As kids head back to school this fall, they’re not the only ones feeling a renewed sense of vigor and motivation. For many of us, September is synonymous with the fresh start of a new school year and the satisfaction that comes from busy, productive days and learning new things.


That makes this a great time of year to break out of the monotony of stale routines, and that’s especially true for older adults. For all the wonderful things about retirement, the wide-open days with no deadlines or definitive plans can sometimes make it tough to stay motivated.

Consider the following ideas that can take you to the head of the class when it comes to your health and quality of life.

  1. Volunteer. Use your wealth of experience, wisdom and practical skills to benefit your community by volunteering for causes that are important to you. While you’re helping your community, you’ll be helping yourself, too. Three-quarters of U.S. adults feel physically healthier by volunteering, according to the 2017 Doing Good Is Good for You study from UnitedHealthcare and VolunteerMatch.

  2. Pass It on Through Play. Whether you’re a grandparent, family friend or neighbor, you could make a difference in a young person’s life by spending quality time with them and modeling healthy choices. Teaching a child a timeless activity or skill that you enjoyed in your youth – like fishing, checkers or a card game – can be a great way to pass on traditions and have fun while also helping kids to cut down on time in front of a computer, tablet or smartphone screen.
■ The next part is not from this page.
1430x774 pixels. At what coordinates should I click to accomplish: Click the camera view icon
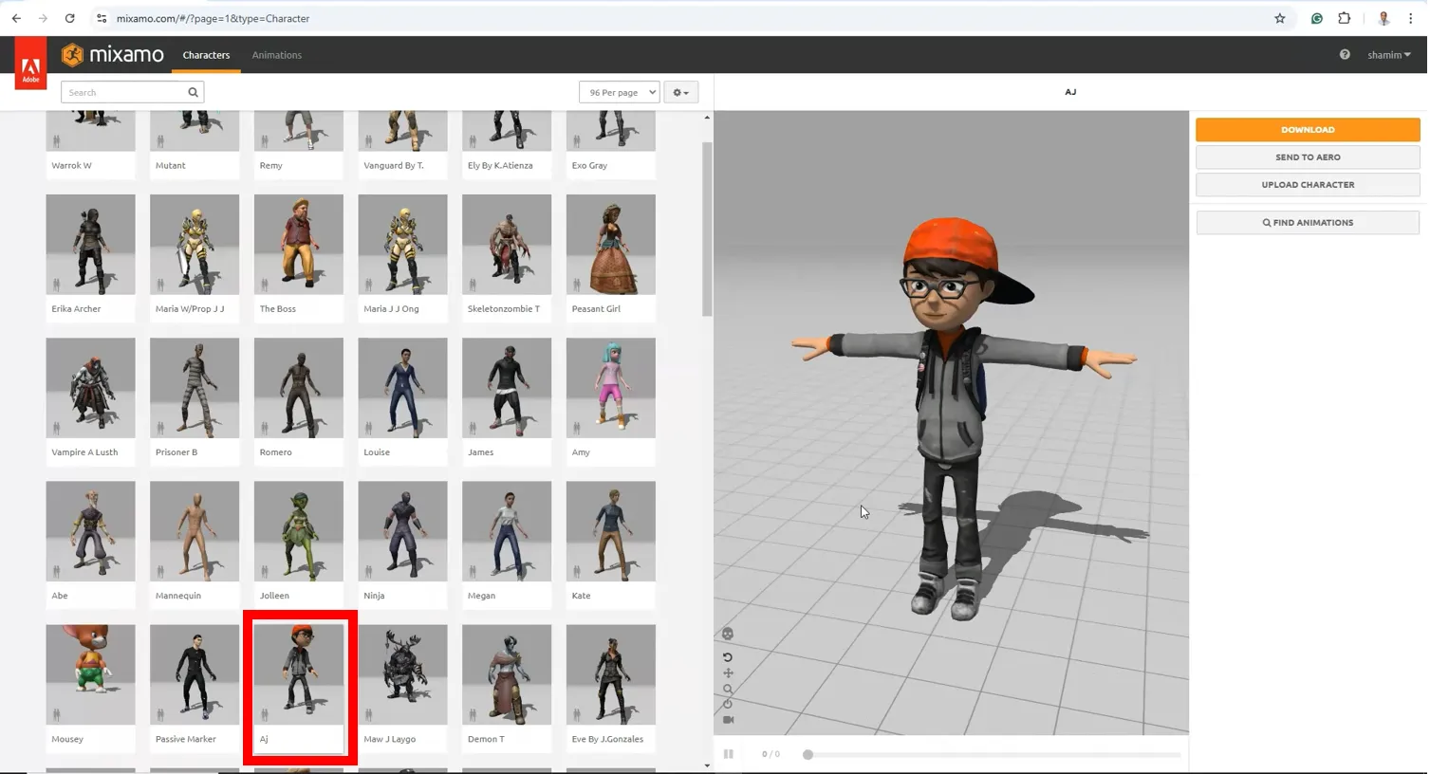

  3. Put It on Your Schedule. You likely relied on a class schedule and student planner to help you stay accountable back in your school days. That same concept can keep you disciplined when it comes to staying active and getting enough exercise. Whether it’s gardening, attending an exercise class at your local gym, or just taking a regular bike ride or walk around your neighborhood, writing it on your calendar can be a good practice to ensure you don’t brush it off.
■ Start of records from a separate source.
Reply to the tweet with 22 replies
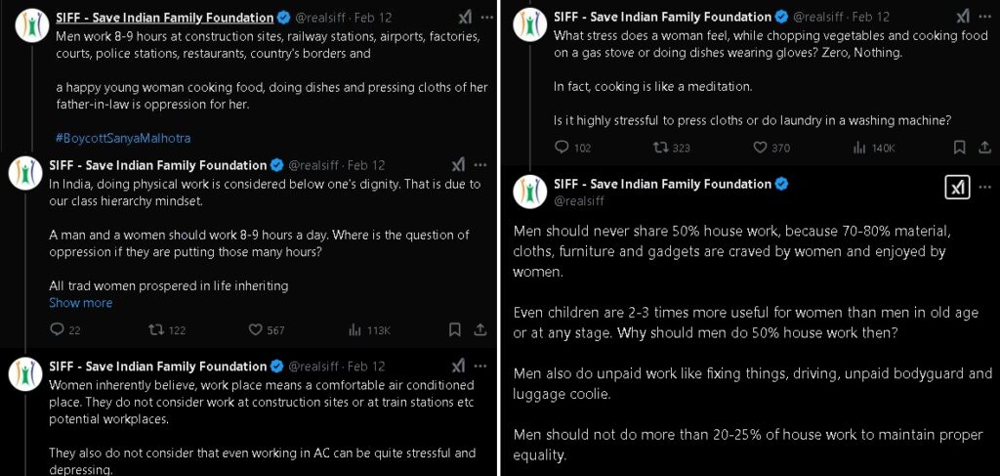This screenshot has height=476, width=1000. click(56, 330)
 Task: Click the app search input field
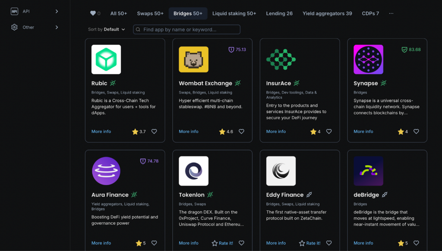point(186,29)
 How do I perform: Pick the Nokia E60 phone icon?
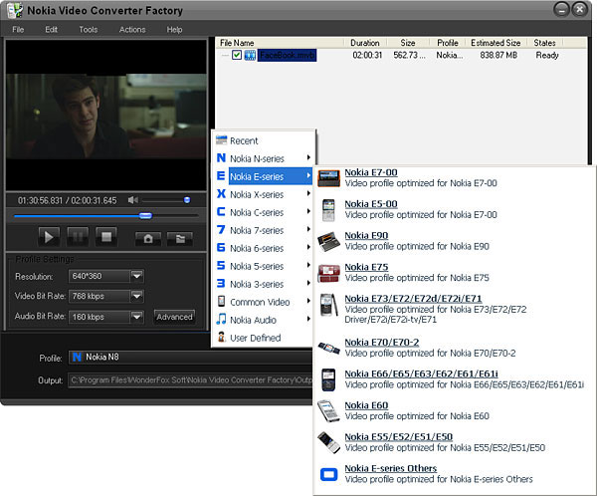tap(327, 410)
  4. Head Back to Class. Even if it’s been decades since you’ve stepped foot in a classroom, it’s not too late to learn something new. And challenging your mind can be one of the best ways to protect your brain health as you age. Explore options available in your community, such as signing up for a class that interests you at your local community college or brushing up on your computer skills at the library. In addition to keeping your mind active, you might also meet some new friends in this sort of group learning environment.
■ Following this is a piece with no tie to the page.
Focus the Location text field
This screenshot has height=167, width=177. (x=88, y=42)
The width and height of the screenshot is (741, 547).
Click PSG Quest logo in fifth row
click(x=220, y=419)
  5. Study Up on Your Benefits. Fall is not just back-to-school season. It’s also the annual Medicare enrollment season. Just like cramming for a test the night before was never a good idea, the same goes for choosing your Medicare coverage for the year ahead. Spend some time reviewing any changes in your benefits for 2019 and considering the other options available to you. For some help with this process, check out www.NMEW.com to learn how you can participate in National Medicare Education Week activities from Sept. 15-21. Being studious about your Medicare choices won’t get you an “A” grade, but it could help you avoid unpleasant surprises when you need to access care and even save some money.

This year, use back-to-school season as a force for good by making some changes that can put you on a path to a healthier, happier year ahead.